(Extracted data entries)
※

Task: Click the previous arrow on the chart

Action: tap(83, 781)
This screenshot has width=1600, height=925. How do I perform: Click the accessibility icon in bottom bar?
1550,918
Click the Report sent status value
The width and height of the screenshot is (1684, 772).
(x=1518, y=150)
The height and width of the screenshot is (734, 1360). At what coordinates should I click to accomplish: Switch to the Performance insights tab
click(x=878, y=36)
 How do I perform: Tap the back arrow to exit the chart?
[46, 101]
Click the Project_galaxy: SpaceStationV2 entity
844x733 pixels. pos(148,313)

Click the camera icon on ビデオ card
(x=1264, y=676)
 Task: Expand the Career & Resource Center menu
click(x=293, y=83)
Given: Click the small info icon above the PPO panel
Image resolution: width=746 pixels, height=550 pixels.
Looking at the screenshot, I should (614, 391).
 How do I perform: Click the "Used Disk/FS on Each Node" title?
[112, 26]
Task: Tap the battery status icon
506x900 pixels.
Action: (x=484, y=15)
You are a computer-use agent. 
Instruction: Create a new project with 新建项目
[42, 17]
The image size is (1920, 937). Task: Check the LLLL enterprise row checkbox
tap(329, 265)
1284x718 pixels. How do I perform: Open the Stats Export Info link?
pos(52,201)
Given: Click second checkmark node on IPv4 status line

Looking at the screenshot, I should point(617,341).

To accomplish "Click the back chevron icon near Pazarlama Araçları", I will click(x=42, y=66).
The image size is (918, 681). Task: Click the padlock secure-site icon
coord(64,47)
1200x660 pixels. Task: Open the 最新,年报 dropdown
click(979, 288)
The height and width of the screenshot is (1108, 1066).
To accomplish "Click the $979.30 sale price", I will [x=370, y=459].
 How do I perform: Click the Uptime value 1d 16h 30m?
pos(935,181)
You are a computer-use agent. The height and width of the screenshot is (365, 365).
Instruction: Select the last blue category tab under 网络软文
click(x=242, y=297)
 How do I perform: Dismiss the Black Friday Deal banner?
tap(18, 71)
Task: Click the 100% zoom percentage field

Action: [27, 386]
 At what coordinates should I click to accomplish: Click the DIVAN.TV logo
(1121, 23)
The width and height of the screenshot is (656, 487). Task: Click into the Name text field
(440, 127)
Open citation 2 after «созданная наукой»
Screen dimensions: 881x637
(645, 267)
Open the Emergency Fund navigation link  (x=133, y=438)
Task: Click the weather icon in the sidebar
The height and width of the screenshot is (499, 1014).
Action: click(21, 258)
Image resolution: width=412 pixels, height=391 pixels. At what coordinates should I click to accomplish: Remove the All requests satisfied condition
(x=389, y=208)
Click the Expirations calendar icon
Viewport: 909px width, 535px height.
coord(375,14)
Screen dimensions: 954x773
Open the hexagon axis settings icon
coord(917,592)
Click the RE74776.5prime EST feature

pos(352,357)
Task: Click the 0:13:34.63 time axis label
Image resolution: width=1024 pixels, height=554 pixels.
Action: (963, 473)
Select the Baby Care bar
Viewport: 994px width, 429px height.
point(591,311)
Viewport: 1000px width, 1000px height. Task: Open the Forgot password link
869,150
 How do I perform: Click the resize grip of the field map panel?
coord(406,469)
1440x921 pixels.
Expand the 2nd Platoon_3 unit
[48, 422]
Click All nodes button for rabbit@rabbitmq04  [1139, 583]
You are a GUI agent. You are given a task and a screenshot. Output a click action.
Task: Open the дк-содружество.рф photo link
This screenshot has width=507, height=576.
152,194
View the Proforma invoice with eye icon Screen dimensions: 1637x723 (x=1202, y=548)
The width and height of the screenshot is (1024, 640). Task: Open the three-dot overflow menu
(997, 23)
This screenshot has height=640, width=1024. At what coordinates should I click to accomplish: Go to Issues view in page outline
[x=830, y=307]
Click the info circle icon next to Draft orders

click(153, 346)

※

▸ **Exercise details**
Return all of the entries above exactly as they stand.

▸ **Answer to this task**
Task: Click the previous arrow on the chart

Action: tap(83, 781)
This screenshot has width=1600, height=925. How do I perform: Click the accessibility icon in bottom bar?
1550,918
Click the Report sent status value
The width and height of the screenshot is (1684, 772).
(x=1518, y=150)
The height and width of the screenshot is (734, 1360). At what coordinates should I click to accomplish: Switch to the Performance insights tab
click(x=878, y=36)
 How do I perform: Tap the back arrow to exit the chart?
[46, 101]
Click the Project_galaxy: SpaceStationV2 entity
844x733 pixels. pos(148,313)

Click the camera icon on ビデオ card
(x=1264, y=676)
 Task: Expand the Career & Resource Center menu
click(x=293, y=83)
Given: Click the small info icon above the PPO panel
Image resolution: width=746 pixels, height=550 pixels.
Looking at the screenshot, I should (614, 391).
 How do I perform: Click the "Used Disk/FS on Each Node" title?
[112, 26]
Task: Tap the battery status icon
506x900 pixels.
Action: (x=484, y=15)
You are a computer-use agent. 
Instruction: Create a new project with 新建项目
[42, 17]
The image size is (1920, 937). Task: Check the LLLL enterprise row checkbox
tap(329, 265)
1284x718 pixels. How do I perform: Open the Stats Export Info link?
pos(52,201)
Given: Click second checkmark node on IPv4 status line

Looking at the screenshot, I should point(617,341).

To accomplish "Click the back chevron icon near Pazarlama Araçları", I will click(x=42, y=66).
The image size is (918, 681). Task: Click the padlock secure-site icon
coord(64,47)
1200x660 pixels. Task: Open the 最新,年报 dropdown
click(979, 288)
The height and width of the screenshot is (1108, 1066).
To accomplish "Click the $979.30 sale price", I will [x=370, y=459].
 How do I perform: Click the Uptime value 1d 16h 30m?
pos(935,181)
You are a computer-use agent. The height and width of the screenshot is (365, 365).
Instruction: Select the last blue category tab under 网络软文
click(x=242, y=297)
 How do I perform: Dismiss the Black Friday Deal banner?
tap(18, 71)
Task: Click the 100% zoom percentage field

Action: [27, 386]
 At what coordinates should I click to accomplish: Click the DIVAN.TV logo
(1121, 23)
The width and height of the screenshot is (656, 487). Task: Click into the Name text field
(440, 127)
Open citation 2 after «созданная наукой»
Screen dimensions: 881x637
(645, 267)
Open the Emergency Fund navigation link  (x=133, y=438)
Task: Click the weather icon in the sidebar
The height and width of the screenshot is (499, 1014).
Action: click(21, 258)
Image resolution: width=412 pixels, height=391 pixels. At what coordinates should I click to accomplish: Remove the All requests satisfied condition
(x=389, y=208)
Click the Expirations calendar icon
Viewport: 909px width, 535px height.
coord(375,14)
Screen dimensions: 954x773
Open the hexagon axis settings icon
coord(917,592)
Click the RE74776.5prime EST feature

pos(352,357)
Task: Click the 0:13:34.63 time axis label
Image resolution: width=1024 pixels, height=554 pixels.
Action: (963, 473)
Select the Baby Care bar
Viewport: 994px width, 429px height.
point(591,311)
Viewport: 1000px width, 1000px height. Task: Open the Forgot password link
869,150
 How do I perform: Click the resize grip of the field map panel?
coord(406,469)
1440x921 pixels.
Expand the 2nd Platoon_3 unit
[48, 422]
Click All nodes button for rabbit@rabbitmq04  [1139, 583]
You are a GUI agent. You are given a task and a screenshot. Output a click action.
Task: Open the дк-содружество.рф photo link
This screenshot has width=507, height=576.
152,194
View the Proforma invoice with eye icon Screen dimensions: 1637x723 (x=1202, y=548)
The width and height of the screenshot is (1024, 640). Task: Open the three-dot overflow menu
(997, 23)
This screenshot has height=640, width=1024. At what coordinates should I click to accomplish: Go to Issues view in page outline
[x=830, y=307]
Click the info circle icon next to Draft orders

click(153, 346)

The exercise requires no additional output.